6

I wrote a C++ server/client pair using C++11, boost::asio and HDF5. The server was running fine for a some time (2 days), and then it stopped with code 137. Since I executed the server with an infinite loop, it was restarted.

Unfortunately, my error logs don't provide sufficient information to understand the problem. So I've been trying to understand what this code means. It seems there's consensus that this means it's an error of 128+9, with 9 meaning that the program was killed with kill -9. Now I'm not sure at all why this happened. I need help to find out.

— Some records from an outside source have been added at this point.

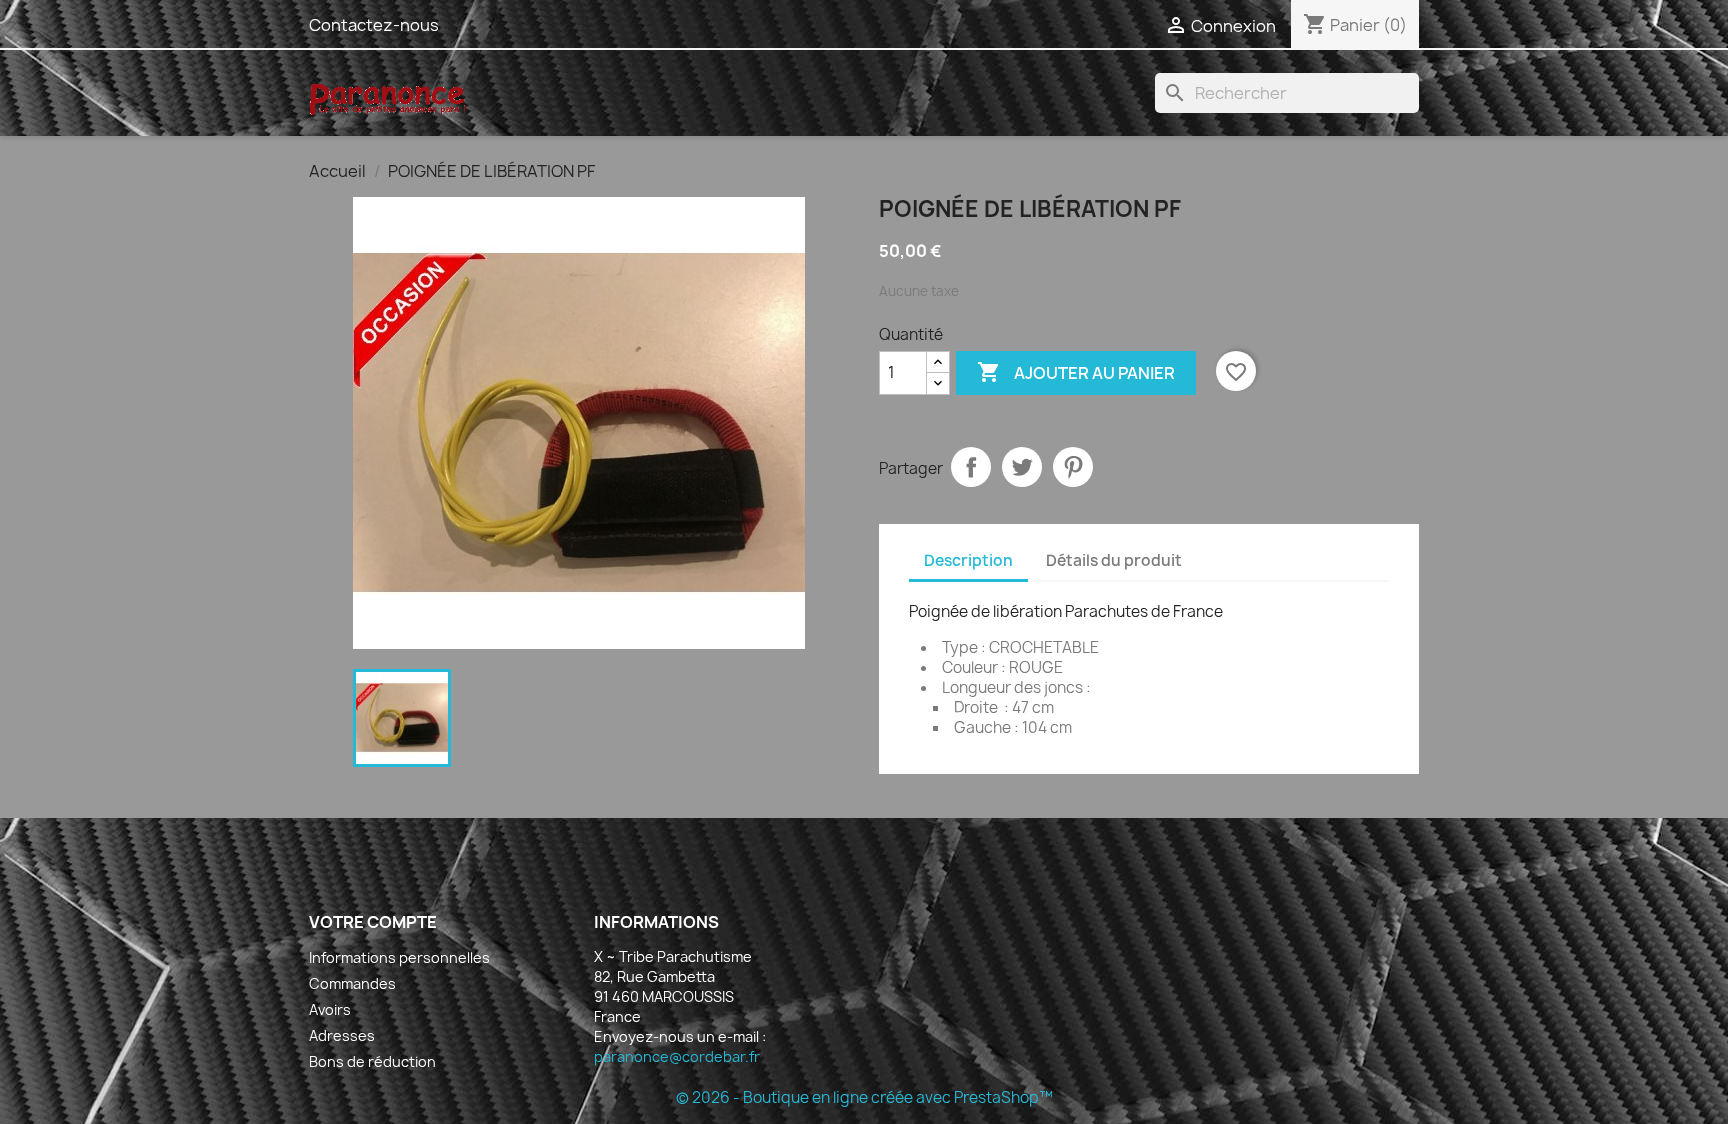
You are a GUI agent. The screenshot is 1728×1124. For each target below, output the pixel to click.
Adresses (342, 1035)
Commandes (352, 983)
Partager (971, 467)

By reading further, I found out that it could have been killed by the system because it exceeded a certain allowed execution time, and thus the system killed it. Now this is not so unlikely, since my linux server is provided by my university, so they could be applying some kind of security to do this. I read about something called timeout in linux. My first question is: How can I know if this is the cause of the problem?

My second question is: what should I check also to understand this problem? What would you do? Please advise.

If you require any additional information, please ask.

Thanks.

The Quantum Physicist
  • 24,987
  • 19
  • 103
  • 189
  • The exit status is *eight* bits, so it can be 0 to 255 (inclusive). What 137 means could be anything. My guess it's either HDF5 or some other external library (except Boost, which usually throws exceptions instead) that call `exit` on certain error conditions. – Some programmer dude Jul 27 '15 at 17:56
  • Also see http://stackoverflow.com/questions/11801783/resolving-java-result-137, it seems similar. – sashoalm Oct 21 '15 at 11:24
  • https://stackoverflow.com/questions/1041182/why-does-my-perl-script-exit-with-137 – Ciro Santilli OurBigBook.com Jun 08 '17 at 14:08
  • Possible duplicate of [Why does my Perl script exit with 137?](https://stackoverflow.com/questions/1041182/why-does-my-perl-script-exit-with-137) – kenorb Apr 03 '19 at 16:48

1 Answers1

10

Sounds like you have blown through memory limits and your linux memory manager sent SIGKILL to your process. In that case you should check /var/log/messages file to see if there is anything about it. That's the first thing I would do. Check with your sysadmin if you don't have permissions.

shargors
  • 2,147
  • 1
  • 15
  • 21